DOCUMENT TEXT Block Start

Typically, when we think of giraffes, we imagine an animal with a long neck and variegated patches.
But on July 31, a unique giraffe calf was born with no patches at Brights Zoo in Tennessee. In a statement, the zoo said: “Giraffe experts believe she is the only solid-coloured reticulated giraffe living anywhere on the planet.”
While Stephanie Fennessy, executive director of the Giraffe Conservation Foundation (GCF), said the group had “never seen a similar giraffe in the wild in Africa”.
David Bright, the zoo’s director, told CBS News that the last record of a spotless giraffe dates back to 1972 in Tokyo. It was born at the Ueno Zoo and was named Toshiko.
Reticulated giraffes are a subspecies of giraffes, sadly suffering population decline, which have brown and orange spots and are native to Africa.
The zoo hopes that the incredibly rare giraffe will bring attention to the challenges the species is facing with its decline.
In 2018, the International Union for Conservation of Nature added it to a list of threatened species.
“The international coverage of our patternless baby giraffe has created a much-needed spotlight on giraffe conservation,” said Tony Bright, founder of Brights Zoo, to local television news station WCYB.
“Wild populations are silently slipping into extinction, with 40 per cent of the wild giraffe population lost in just the last three decades.”

DOCUMENT TEXT Block End

◆ **WHAT IS BEING ASKED**
In the giraffe article, condense the paragraph beginning "David Bright, the zoo's director" into a single shorter sentence that keeps its main facts. Base all work solely on the giraffe article above.

SUPPLIED INFORMATION Block Start

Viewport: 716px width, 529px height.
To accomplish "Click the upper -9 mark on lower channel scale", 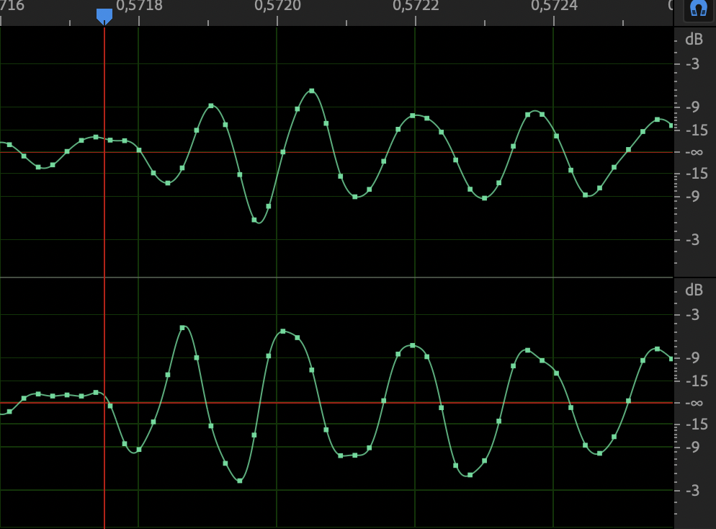I will click(693, 358).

SUPPLIED INFORMATION Block End

◆ **RESULT**
David Bright, the zoo's director, told CBS News that the last recorded spotless giraffe was Toshiko, born at Tokyo's Ueno Zoo in 1972.